Un diamante rosso, immaginate un diamante rosso: la più preziosa pietra esistente. Lasciate cadere più e più volte nel vuoto quest'oggetto tanto ricercato, quanto raro, unico. E percepite il suono generato dal contatto col suolo nel frammentarsi e deflagrare nello spazio.
Il diamante è lui: Rudin.
L'oratore che sapeva sublimare le emozioni con la parola, plasmare il pensiero con malinconico ardore.
Con impeto travolgente l'eloquio montante come il suo animo irrequieto, sapeva assorbire completamente nel vortice del suo racconto, calmo, inquieto, colmo di eterna malinconia.
Nella residenza di Lasunskaya si attende l’arrivo di un importante Barone e filosofo. Ma per un errore del tempo sarà proprio il giovane Rudin a varcare l’entrata della tenuta. Egli fin da subito manifesterà il proprio essere geniale attraverso l’eloquenza.
Nelle sue parole: meraviglia e stupore al quale nessuno poteva sottrarsi. Ben presto il suo talento seppe catturare l’attenzione di tutti: “Tutti l’ascoltavamo con profonda attenzione. Egli parlava in modo magistrale e affascinante, ma non del tutto chiaro… La stessa mancanza di chiarezza, però, conferiva una nota di attrazione al suo discorso. […] Rudin possedeva quello che forse era il segreto più grande: la musica dell’eloquenza.” Agli occhi dei presenti il suo essere mistico e perfetto era statico, congelato. Sempre più la sua vita si legherà a quella della giovane Natal’ja; entrambi si illuderanno di un sentimento d’amore destinato ad estinguersi dal principio. “Vive di altri sentimenti” e “Freddo come il ghiaccio stesso”, così sarà frainteso e malinteso. Entrambi si troveranno obbligati a separarsi.
Rudin costretto ad andarsene non rivivrà più questa realtà, che lascerà con le lacrime agli occhi non per l’amarezza della separazione ma per il pensiero dell’essere rinchiuso in una vita segnata da traversie insormontabili. Passeranno alcuni anni e i momenti vissuti in tenuta saranno solo ricordi. Non accadde più niente da quel giorno. Le sue parole rimasero destinate all’incomprensione ed egli stesso fu destinato alla propria fine senza gloria terrena.
Ritornò a vivere nell’ombra rimanendo un eterno vagabondo, fino al 26 giugno 1848 quando a Parigi un proiettile lo colpì al cuore.
Ancora oggi ascoltando il vento, il fruscio delle foglie, un rumore sordo, un diamante che cade, una lacrima dal cielo o un ramo che si spezza, possiamo percepire il suono del vuoto che sempre ha inquietato il suo essere oppresso dalla solitudine degli incompresi.

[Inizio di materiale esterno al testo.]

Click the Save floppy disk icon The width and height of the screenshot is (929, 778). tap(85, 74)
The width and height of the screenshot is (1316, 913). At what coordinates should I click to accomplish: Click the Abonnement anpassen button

Come può la parola catturare l’animo umano? Nel 1853 Turgenev lasciò all’umanità uno dei primi e più importanti esempi letterari della narrativa russa dell’Ottocento. Ci fornisce una nuova figura: l’uomo ritenuto "superfluo", condannato ad una condizione di diversità ed autoemarginazione. Così è anche l'uomo intellettuale dei nostri tempi che possiede la capacità di affascinare il mondo a lui circostante, mediante l’arte della parola, divenendo sua stessa condanna.
Ma perché una condanna? Quelli che come Rudin sanno tutto e prevedono tutto, hanno il privilegio dell’eloquenza e soprattutto sono esseri fascinosi ma le parole non generano altro che altre parole condannate a rimanere tali in assenza di realtà.
Eppure Turgenev ci invita ad una constatazione: le loro parole non rimarranno mai fini a loro stesse se illumineranno le menti delle generazioni a venire che saranno specchio di una società umana e giusta. Rudin non è solo il personaggio di un libro, ma una condizione esistenziale, veritiera e immortale. Una scelta tra l'essere e l'apparire. Una nota stonata nel concerto della banalità ma che grida dal profondo del cuore la sua ragione d'essere.